**WHAT YOU ARE ASKED TO DO:**
Copy every entry below, exactly and in full.

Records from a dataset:
----------------------------------------

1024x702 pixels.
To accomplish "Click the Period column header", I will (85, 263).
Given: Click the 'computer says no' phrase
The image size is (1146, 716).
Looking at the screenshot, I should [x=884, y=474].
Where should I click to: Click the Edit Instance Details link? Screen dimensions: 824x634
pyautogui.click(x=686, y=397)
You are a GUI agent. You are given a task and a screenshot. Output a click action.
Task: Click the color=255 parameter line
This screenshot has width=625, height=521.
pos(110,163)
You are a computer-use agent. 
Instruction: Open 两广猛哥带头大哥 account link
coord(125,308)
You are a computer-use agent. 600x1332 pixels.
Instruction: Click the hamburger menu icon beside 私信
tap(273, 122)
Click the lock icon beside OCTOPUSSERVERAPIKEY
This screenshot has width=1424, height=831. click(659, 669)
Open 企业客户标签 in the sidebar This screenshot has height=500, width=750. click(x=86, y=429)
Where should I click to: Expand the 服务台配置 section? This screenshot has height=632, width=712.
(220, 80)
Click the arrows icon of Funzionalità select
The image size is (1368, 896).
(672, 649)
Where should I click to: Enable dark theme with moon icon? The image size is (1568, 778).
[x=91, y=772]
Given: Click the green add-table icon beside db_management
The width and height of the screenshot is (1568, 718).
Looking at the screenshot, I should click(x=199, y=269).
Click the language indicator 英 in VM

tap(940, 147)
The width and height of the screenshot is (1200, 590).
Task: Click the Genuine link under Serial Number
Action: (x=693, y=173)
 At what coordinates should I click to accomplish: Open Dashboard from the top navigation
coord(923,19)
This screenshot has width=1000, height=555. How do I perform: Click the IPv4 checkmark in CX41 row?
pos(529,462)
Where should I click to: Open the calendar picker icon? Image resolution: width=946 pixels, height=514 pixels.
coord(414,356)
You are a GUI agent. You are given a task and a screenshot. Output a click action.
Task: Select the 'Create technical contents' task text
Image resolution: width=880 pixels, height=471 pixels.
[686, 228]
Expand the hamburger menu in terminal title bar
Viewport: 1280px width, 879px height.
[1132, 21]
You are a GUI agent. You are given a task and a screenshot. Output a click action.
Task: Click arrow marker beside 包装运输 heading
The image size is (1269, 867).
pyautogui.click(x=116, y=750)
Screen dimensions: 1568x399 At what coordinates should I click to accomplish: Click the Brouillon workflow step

----------------------------------------

**TASK RESPONSE:**
1024x702 pixels.
To accomplish "Click the Period column header", I will (85, 263).
Given: Click the 'computer says no' phrase
The image size is (1146, 716).
Looking at the screenshot, I should [x=884, y=474].
Where should I click to: Click the Edit Instance Details link? Screen dimensions: 824x634
pyautogui.click(x=686, y=397)
You are a GUI agent. You are given a task and a screenshot. Output a click action.
Task: Click the color=255 parameter line
This screenshot has width=625, height=521.
pos(110,163)
You are a computer-use agent. 
Instruction: Open 两广猛哥带头大哥 account link
coord(125,308)
You are a computer-use agent. 600x1332 pixels.
Instruction: Click the hamburger menu icon beside 私信
tap(273, 122)
Click the lock icon beside OCTOPUSSERVERAPIKEY
This screenshot has width=1424, height=831. click(659, 669)
Open 企业客户标签 in the sidebar This screenshot has height=500, width=750. click(x=86, y=429)
Where should I click to: Expand the 服务台配置 section? This screenshot has height=632, width=712.
(220, 80)
Click the arrows icon of Funzionalità select
The image size is (1368, 896).
(672, 649)
Where should I click to: Enable dark theme with moon icon? The image size is (1568, 778).
[x=91, y=772]
Given: Click the green add-table icon beside db_management
The width and height of the screenshot is (1568, 718).
Looking at the screenshot, I should click(x=199, y=269).
Click the language indicator 英 in VM

tap(940, 147)
The width and height of the screenshot is (1200, 590).
Task: Click the Genuine link under Serial Number
Action: (x=693, y=173)
 At what coordinates should I click to accomplish: Open Dashboard from the top navigation
coord(923,19)
This screenshot has width=1000, height=555. How do I perform: Click the IPv4 checkmark in CX41 row?
pos(529,462)
Where should I click to: Open the calendar picker icon? Image resolution: width=946 pixels, height=514 pixels.
coord(414,356)
You are a GUI agent. You are given a task and a screenshot. Output a click action.
Task: Select the 'Create technical contents' task text
Image resolution: width=880 pixels, height=471 pixels.
[686, 228]
Expand the hamburger menu in terminal title bar
Viewport: 1280px width, 879px height.
[1132, 21]
You are a GUI agent. You are given a task and a screenshot. Output a click action.
Task: Click arrow marker beside 包装运输 heading
The image size is (1269, 867).
pyautogui.click(x=116, y=750)
Screen dimensions: 1568x399 At what coordinates should I click to accomplish: Click the Brouillon workflow step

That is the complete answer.